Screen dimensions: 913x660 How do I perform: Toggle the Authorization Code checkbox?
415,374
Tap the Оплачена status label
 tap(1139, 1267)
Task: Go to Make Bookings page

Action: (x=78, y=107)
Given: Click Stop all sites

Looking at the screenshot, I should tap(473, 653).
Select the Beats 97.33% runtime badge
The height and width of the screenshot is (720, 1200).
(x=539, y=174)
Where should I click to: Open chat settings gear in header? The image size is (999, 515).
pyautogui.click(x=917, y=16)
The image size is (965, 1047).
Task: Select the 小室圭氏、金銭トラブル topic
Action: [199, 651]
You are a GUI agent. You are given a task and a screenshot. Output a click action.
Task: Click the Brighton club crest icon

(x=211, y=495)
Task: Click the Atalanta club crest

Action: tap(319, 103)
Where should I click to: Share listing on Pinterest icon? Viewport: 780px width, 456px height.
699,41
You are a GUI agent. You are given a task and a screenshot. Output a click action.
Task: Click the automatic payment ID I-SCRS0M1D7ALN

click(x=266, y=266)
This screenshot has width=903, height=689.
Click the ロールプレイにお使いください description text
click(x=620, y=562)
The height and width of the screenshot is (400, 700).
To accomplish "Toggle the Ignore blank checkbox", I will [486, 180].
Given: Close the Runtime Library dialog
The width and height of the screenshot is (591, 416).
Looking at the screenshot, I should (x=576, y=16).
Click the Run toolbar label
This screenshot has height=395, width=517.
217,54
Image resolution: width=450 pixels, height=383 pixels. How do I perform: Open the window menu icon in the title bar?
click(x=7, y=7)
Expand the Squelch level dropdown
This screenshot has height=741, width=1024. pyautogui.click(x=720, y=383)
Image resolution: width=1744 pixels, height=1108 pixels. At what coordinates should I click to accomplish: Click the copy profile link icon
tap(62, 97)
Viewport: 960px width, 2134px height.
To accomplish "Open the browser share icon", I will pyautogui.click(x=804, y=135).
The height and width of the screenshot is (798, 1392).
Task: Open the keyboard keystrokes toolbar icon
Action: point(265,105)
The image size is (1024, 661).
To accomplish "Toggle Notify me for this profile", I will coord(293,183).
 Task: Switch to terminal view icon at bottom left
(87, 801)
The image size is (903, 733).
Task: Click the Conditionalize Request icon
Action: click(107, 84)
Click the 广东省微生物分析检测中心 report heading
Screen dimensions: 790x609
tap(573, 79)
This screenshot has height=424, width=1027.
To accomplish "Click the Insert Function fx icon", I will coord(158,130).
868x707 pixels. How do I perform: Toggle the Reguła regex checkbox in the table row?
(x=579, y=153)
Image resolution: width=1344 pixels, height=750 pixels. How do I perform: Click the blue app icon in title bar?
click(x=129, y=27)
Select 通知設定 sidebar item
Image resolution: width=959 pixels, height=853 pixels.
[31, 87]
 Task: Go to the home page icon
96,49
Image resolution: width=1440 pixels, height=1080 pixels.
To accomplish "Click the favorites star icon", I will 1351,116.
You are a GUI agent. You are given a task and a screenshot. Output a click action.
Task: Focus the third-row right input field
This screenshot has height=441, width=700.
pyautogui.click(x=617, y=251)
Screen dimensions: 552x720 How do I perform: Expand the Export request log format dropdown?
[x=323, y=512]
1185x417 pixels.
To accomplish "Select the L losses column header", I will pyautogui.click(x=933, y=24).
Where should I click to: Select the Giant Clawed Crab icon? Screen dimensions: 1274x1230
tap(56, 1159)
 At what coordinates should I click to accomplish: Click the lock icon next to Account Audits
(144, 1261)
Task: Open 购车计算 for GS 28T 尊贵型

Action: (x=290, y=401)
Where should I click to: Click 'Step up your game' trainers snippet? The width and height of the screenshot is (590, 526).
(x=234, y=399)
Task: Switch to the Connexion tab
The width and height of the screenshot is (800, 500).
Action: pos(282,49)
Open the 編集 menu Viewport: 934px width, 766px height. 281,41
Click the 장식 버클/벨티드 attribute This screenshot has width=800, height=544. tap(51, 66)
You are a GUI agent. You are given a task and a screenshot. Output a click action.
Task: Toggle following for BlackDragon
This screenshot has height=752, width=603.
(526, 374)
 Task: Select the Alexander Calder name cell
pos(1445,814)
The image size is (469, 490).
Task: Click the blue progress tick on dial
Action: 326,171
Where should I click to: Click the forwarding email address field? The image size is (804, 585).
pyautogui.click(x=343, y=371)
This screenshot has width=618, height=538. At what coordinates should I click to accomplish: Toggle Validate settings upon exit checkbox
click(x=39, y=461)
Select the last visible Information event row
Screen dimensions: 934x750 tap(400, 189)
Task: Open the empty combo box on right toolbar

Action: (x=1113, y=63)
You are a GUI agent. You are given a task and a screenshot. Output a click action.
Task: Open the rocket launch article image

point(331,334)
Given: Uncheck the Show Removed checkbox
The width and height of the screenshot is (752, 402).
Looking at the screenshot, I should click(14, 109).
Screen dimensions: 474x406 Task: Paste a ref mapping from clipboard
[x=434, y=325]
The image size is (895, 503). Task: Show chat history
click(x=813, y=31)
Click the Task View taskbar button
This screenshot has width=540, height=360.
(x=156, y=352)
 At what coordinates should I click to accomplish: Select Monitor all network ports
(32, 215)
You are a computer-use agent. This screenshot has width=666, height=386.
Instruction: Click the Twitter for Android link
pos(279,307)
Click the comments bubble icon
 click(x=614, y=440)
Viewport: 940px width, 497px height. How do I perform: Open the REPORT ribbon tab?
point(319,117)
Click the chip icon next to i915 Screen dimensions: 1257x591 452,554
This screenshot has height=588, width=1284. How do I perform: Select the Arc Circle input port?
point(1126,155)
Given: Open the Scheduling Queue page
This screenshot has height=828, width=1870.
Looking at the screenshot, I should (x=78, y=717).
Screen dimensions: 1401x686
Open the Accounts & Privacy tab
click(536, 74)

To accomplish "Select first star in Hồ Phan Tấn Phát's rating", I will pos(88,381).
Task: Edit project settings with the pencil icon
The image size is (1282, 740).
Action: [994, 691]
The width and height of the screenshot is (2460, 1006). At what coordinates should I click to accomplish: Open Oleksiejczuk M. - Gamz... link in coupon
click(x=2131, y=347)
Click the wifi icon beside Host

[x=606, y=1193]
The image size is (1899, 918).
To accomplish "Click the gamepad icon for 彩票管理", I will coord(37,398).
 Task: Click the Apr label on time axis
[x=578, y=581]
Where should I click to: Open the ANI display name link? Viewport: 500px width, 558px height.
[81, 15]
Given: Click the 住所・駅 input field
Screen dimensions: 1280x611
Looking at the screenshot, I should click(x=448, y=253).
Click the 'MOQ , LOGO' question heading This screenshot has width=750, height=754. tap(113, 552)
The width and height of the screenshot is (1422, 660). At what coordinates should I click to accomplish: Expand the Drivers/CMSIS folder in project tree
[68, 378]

───

*Task description*: What this exercise calls for is a precise transcription of the material above.

*Solved problem*:
Screen dimensions: 913x660 How do I perform: Toggle the Authorization Code checkbox?
415,374
Tap the Оплачена status label
 tap(1139, 1267)
Task: Go to Make Bookings page

Action: (x=78, y=107)
Given: Click Stop all sites

Looking at the screenshot, I should tap(473, 653).
Select the Beats 97.33% runtime badge
The height and width of the screenshot is (720, 1200).
(x=539, y=174)
Where should I click to: Open chat settings gear in header? The image size is (999, 515).
pyautogui.click(x=917, y=16)
The image size is (965, 1047).
Task: Select the 小室圭氏、金銭トラブル topic
Action: [199, 651]
You are a GUI agent. You are given a task and a screenshot. Output a click action.
Task: Click the Brighton club crest icon

(x=211, y=495)
Task: Click the Atalanta club crest

Action: tap(319, 103)
Where should I click to: Share listing on Pinterest icon? Viewport: 780px width, 456px height.
699,41
You are a GUI agent. You are given a task and a screenshot. Output a click action.
Task: Click the automatic payment ID I-SCRS0M1D7ALN

click(x=266, y=266)
This screenshot has width=903, height=689.
Click the ロールプレイにお使いください description text
click(x=620, y=562)
The height and width of the screenshot is (400, 700).
To accomplish "Toggle the Ignore blank checkbox", I will [486, 180].
Given: Close the Runtime Library dialog
The width and height of the screenshot is (591, 416).
Looking at the screenshot, I should (x=576, y=16).
Click the Run toolbar label
This screenshot has height=395, width=517.
217,54
Image resolution: width=450 pixels, height=383 pixels. How do I perform: Open the window menu icon in the title bar?
click(x=7, y=7)
Expand the Squelch level dropdown
This screenshot has height=741, width=1024. pyautogui.click(x=720, y=383)
Image resolution: width=1744 pixels, height=1108 pixels. At what coordinates should I click to accomplish: Click the copy profile link icon
tap(62, 97)
Viewport: 960px width, 2134px height.
To accomplish "Open the browser share icon", I will pyautogui.click(x=804, y=135).
The height and width of the screenshot is (798, 1392).
Task: Open the keyboard keystrokes toolbar icon
Action: point(265,105)
The image size is (1024, 661).
To accomplish "Toggle Notify me for this profile", I will coord(293,183).
 Task: Switch to terminal view icon at bottom left
(87, 801)
The image size is (903, 733).
Task: Click the Conditionalize Request icon
Action: click(107, 84)
Click the 广东省微生物分析检测中心 report heading
Screen dimensions: 790x609
tap(573, 79)
This screenshot has height=424, width=1027.
To accomplish "Click the Insert Function fx icon", I will coord(158,130).
868x707 pixels. How do I perform: Toggle the Reguła regex checkbox in the table row?
(x=579, y=153)
Image resolution: width=1344 pixels, height=750 pixels. How do I perform: Click the blue app icon in title bar?
click(x=129, y=27)
Select 通知設定 sidebar item
Image resolution: width=959 pixels, height=853 pixels.
[31, 87]
 Task: Go to the home page icon
96,49
Image resolution: width=1440 pixels, height=1080 pixels.
To accomplish "Click the favorites star icon", I will 1351,116.
You are a GUI agent. You are given a task and a screenshot. Output a click action.
Task: Focus the third-row right input field
This screenshot has height=441, width=700.
pyautogui.click(x=617, y=251)
Screen dimensions: 552x720 How do I perform: Expand the Export request log format dropdown?
[x=323, y=512]
1185x417 pixels.
To accomplish "Select the L losses column header", I will pyautogui.click(x=933, y=24).
Where should I click to: Select the Giant Clawed Crab icon? Screen dimensions: 1274x1230
tap(56, 1159)
 At what coordinates should I click to accomplish: Click the lock icon next to Account Audits
(144, 1261)
Task: Open 购车计算 for GS 28T 尊贵型

Action: (x=290, y=401)
Where should I click to: Click 'Step up your game' trainers snippet? The width and height of the screenshot is (590, 526).
(x=234, y=399)
Task: Switch to the Connexion tab
The width and height of the screenshot is (800, 500).
Action: pos(282,49)
Open the 編集 menu Viewport: 934px width, 766px height. 281,41
Click the 장식 버클/벨티드 attribute This screenshot has width=800, height=544. tap(51, 66)
You are a GUI agent. You are given a task and a screenshot. Output a click action.
Task: Toggle following for BlackDragon
This screenshot has height=752, width=603.
(526, 374)
 Task: Select the Alexander Calder name cell
pos(1445,814)
The image size is (469, 490).
Task: Click the blue progress tick on dial
Action: 326,171
Where should I click to: Click the forwarding email address field? The image size is (804, 585).
pyautogui.click(x=343, y=371)
This screenshot has width=618, height=538. At what coordinates should I click to accomplish: Toggle Validate settings upon exit checkbox
click(x=39, y=461)
Select the last visible Information event row
Screen dimensions: 934x750 tap(400, 189)
Task: Open the empty combo box on right toolbar

Action: (x=1113, y=63)
You are a GUI agent. You are given a task and a screenshot. Output a click action.
Task: Open the rocket launch article image

point(331,334)
Given: Uncheck the Show Removed checkbox
The width and height of the screenshot is (752, 402).
Looking at the screenshot, I should click(14, 109).
Screen dimensions: 474x406 Task: Paste a ref mapping from clipboard
[x=434, y=325]
The image size is (895, 503). Task: Show chat history
click(x=813, y=31)
Click the Task View taskbar button
This screenshot has width=540, height=360.
(x=156, y=352)
 At what coordinates should I click to accomplish: Select Monitor all network ports
(32, 215)
You are a computer-use agent. This screenshot has width=666, height=386.
Instruction: Click the Twitter for Android link
pos(279,307)
Click the comments bubble icon
 click(x=614, y=440)
Viewport: 940px width, 497px height. How do I perform: Open the REPORT ribbon tab?
point(319,117)
Click the chip icon next to i915 Screen dimensions: 1257x591 452,554
This screenshot has height=588, width=1284. How do I perform: Select the Arc Circle input port?
point(1126,155)
Given: Open the Scheduling Queue page
This screenshot has height=828, width=1870.
Looking at the screenshot, I should (x=78, y=717).
Screen dimensions: 1401x686
Open the Accounts & Privacy tab
click(536, 74)

To accomplish "Select first star in Hồ Phan Tấn Phát's rating", I will pos(88,381).
Task: Edit project settings with the pencil icon
The image size is (1282, 740).
Action: [994, 691]
The width and height of the screenshot is (2460, 1006). At what coordinates should I click to accomplish: Open Oleksiejczuk M. - Gamz... link in coupon
click(x=2131, y=347)
Click the wifi icon beside Host

[x=606, y=1193]
The image size is (1899, 918).
To accomplish "Click the gamepad icon for 彩票管理", I will coord(37,398).
 Task: Click the Apr label on time axis
[x=578, y=581]
Where should I click to: Open the ANI display name link? Viewport: 500px width, 558px height.
[81, 15]
Given: Click the 住所・駅 input field
Screen dimensions: 1280x611
Looking at the screenshot, I should click(x=448, y=253).
Click the 'MOQ , LOGO' question heading This screenshot has width=750, height=754. tap(113, 552)
The width and height of the screenshot is (1422, 660). At what coordinates should I click to accomplish: Expand the Drivers/CMSIS folder in project tree
[68, 378]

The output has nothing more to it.